Auckland Council is mounting a big security operation around the USB stick it will receive tomorrow containing the rulebook for the future development of the city.
IT systems have been modified, and weekend access to the council's headquarters restricted, while selected staff study the Unitary Plan drawn up by an independent hearings panel.
The Unitary Plan has been created after 249 days of hearings before the panel, with the most contentious area being the intensification of housing across Auckland.
Councillors and the public will get their first look next Wednesday at the panel's recommendations, which the council must accept or reject within 20 working days.
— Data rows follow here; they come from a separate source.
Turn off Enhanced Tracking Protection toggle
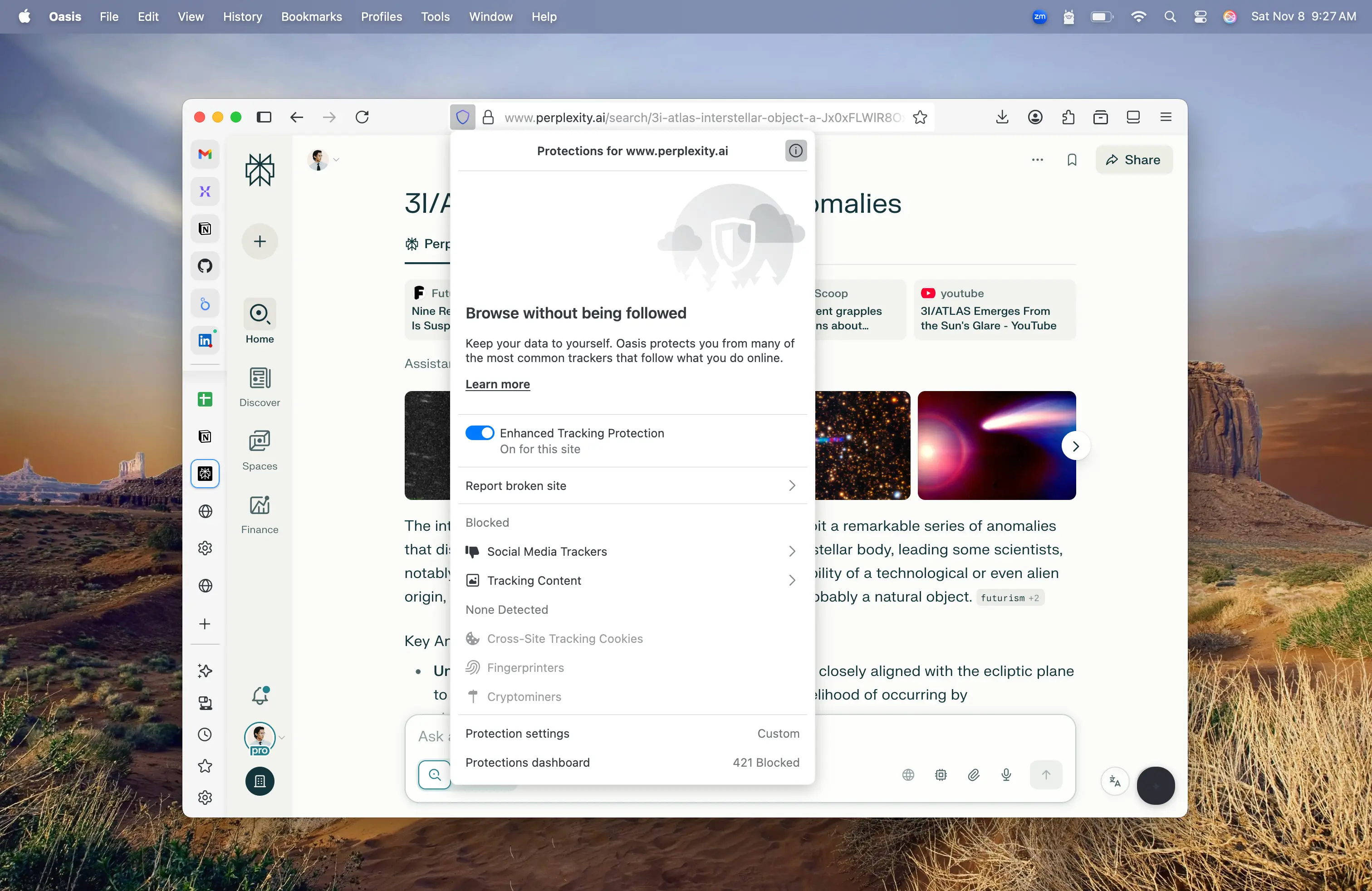1372x891 pixels. (x=480, y=433)
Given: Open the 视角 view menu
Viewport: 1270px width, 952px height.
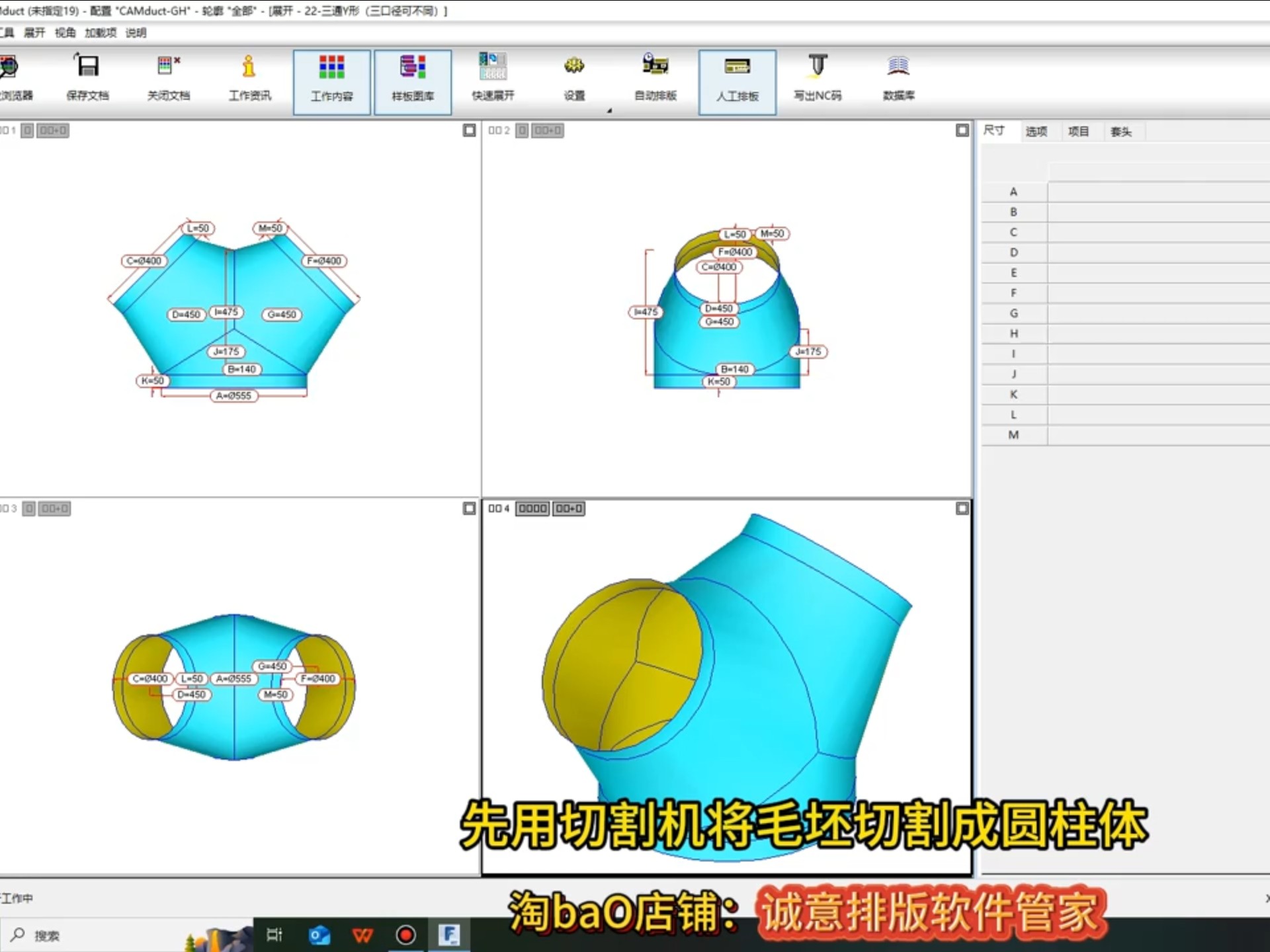Looking at the screenshot, I should 65,32.
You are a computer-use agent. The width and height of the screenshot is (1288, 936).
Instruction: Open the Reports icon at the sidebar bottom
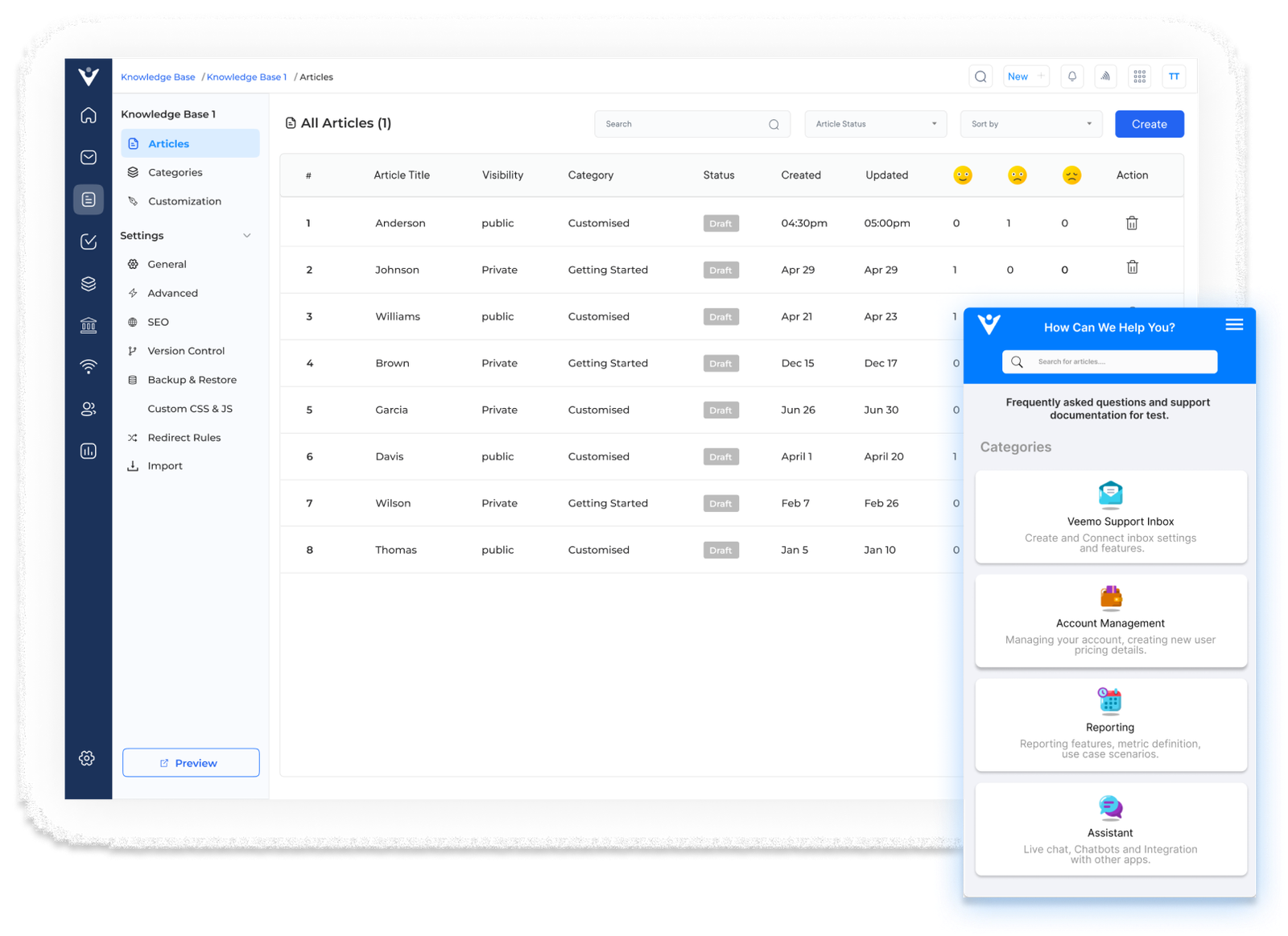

Director of regional services Penny Pirrit has outlined to councillors the tight security which will surround the thousands of pages of information, in the five days leading up to next Wednesday.
The USB stick will be handed to the council's CEO Stephen Town at 3pm on Friday, and then be locked away, with Ms Pirrit the only one to have access to it.
On Saturday morning she will take it to a specially secured floor in the council's Albert Street headquarters, where staff will begin to analyse the panel's recommendations.
"We've set up the IT system so that while they can read the recommendations on screens, they can't copy, print or email them," she told councillors at a briefing meeting.
"We're not going so far as to pat them down when they leave the building, but we are taking this very seriously."
While hundreds of council staff had been involved in drafting the Unitary Plan which then went to the hearings panel, Ms Pirrit said only a small number would have access to the building over the weekend.
"This is also about protecting staff, the smaller the number, the more we can protect them from any perception they might provide information to the wrong parties," she said.
Those staff have all signed confidentiality agreements, to ensure that councillors will be the first outside that circle to be briefed on the recommended future shape of Auckland.
It's not completely clear yet which politicians will be involved in up to seven days of debate leading up to the council sign-off of the Unitary Plan.
Councillors Christine Fletcher and Cameron Brewer both plan to argue that the deliberations be conducted before the council's Governing Body, rather than the Development Committee as intended.
The only practical difference in moving the deliberations away from the Development Committee is that it would exclude three members of the Independent Māori Statutory Board, who sit on the committee, but not the Governing Body.
That argument will be conducted behind closed doors next Wednesday, prior to the plan's afternoon release.